====== DATA FOR REVIEW ======

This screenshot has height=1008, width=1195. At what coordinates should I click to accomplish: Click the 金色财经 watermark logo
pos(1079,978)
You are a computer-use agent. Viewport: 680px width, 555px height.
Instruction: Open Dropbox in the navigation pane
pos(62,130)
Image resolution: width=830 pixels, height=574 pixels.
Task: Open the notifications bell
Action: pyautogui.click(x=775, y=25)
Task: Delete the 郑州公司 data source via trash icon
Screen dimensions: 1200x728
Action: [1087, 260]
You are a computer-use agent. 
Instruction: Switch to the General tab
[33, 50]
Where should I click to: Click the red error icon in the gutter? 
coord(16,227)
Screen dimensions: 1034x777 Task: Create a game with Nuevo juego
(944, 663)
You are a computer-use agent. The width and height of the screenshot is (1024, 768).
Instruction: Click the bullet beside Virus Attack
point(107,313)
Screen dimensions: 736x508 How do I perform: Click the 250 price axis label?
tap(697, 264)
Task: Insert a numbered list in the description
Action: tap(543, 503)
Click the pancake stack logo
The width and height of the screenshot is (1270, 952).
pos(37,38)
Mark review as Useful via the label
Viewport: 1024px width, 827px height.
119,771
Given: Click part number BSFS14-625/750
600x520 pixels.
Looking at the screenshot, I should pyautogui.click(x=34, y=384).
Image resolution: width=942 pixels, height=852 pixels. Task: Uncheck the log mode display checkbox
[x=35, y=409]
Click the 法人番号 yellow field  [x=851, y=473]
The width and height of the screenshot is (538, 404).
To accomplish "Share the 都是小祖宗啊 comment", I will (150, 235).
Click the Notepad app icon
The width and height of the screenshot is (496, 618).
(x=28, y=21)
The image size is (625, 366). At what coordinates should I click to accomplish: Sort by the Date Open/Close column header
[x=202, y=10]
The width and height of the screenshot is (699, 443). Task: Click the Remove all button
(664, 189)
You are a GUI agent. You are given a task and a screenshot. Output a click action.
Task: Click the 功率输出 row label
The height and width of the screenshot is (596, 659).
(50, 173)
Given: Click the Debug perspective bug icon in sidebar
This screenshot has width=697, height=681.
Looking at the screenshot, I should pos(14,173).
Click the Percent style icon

======

■ **EXERCISE BRIEF**
Write out the complete listing above, exactly as it reads.

■ **ANSWER SPACE**
This screenshot has height=1008, width=1195. At what coordinates should I click to accomplish: Click the 金色财经 watermark logo
pos(1079,978)
You are a computer-use agent. Viewport: 680px width, 555px height.
Instruction: Open Dropbox in the navigation pane
pos(62,130)
Image resolution: width=830 pixels, height=574 pixels.
Task: Open the notifications bell
Action: pyautogui.click(x=775, y=25)
Task: Delete the 郑州公司 data source via trash icon
Screen dimensions: 1200x728
Action: [1087, 260]
You are a computer-use agent. 
Instruction: Switch to the General tab
[33, 50]
Where should I click to: Click the red error icon in the gutter? 
coord(16,227)
Screen dimensions: 1034x777 Task: Create a game with Nuevo juego
(944, 663)
You are a computer-use agent. The width and height of the screenshot is (1024, 768).
Instruction: Click the bullet beside Virus Attack
point(107,313)
Screen dimensions: 736x508 How do I perform: Click the 250 price axis label?
tap(697, 264)
Task: Insert a numbered list in the description
Action: tap(543, 503)
Click the pancake stack logo
The width and height of the screenshot is (1270, 952).
pos(37,38)
Mark review as Useful via the label
Viewport: 1024px width, 827px height.
119,771
Given: Click part number BSFS14-625/750
600x520 pixels.
Looking at the screenshot, I should pyautogui.click(x=34, y=384).
Image resolution: width=942 pixels, height=852 pixels. Task: Uncheck the log mode display checkbox
[x=35, y=409]
Click the 法人番号 yellow field  [x=851, y=473]
The width and height of the screenshot is (538, 404).
To accomplish "Share the 都是小祖宗啊 comment", I will (150, 235).
Click the Notepad app icon
The width and height of the screenshot is (496, 618).
(x=28, y=21)
The image size is (625, 366). At what coordinates should I click to accomplish: Sort by the Date Open/Close column header
[x=202, y=10]
The width and height of the screenshot is (699, 443). Task: Click the Remove all button
(664, 189)
You are a GUI agent. You are given a task and a screenshot. Output a click action.
Task: Click the 功率输出 row label
The height and width of the screenshot is (596, 659).
(50, 173)
Given: Click the Debug perspective bug icon in sidebar
This screenshot has width=697, height=681.
Looking at the screenshot, I should pos(14,173).
Click the Percent style icon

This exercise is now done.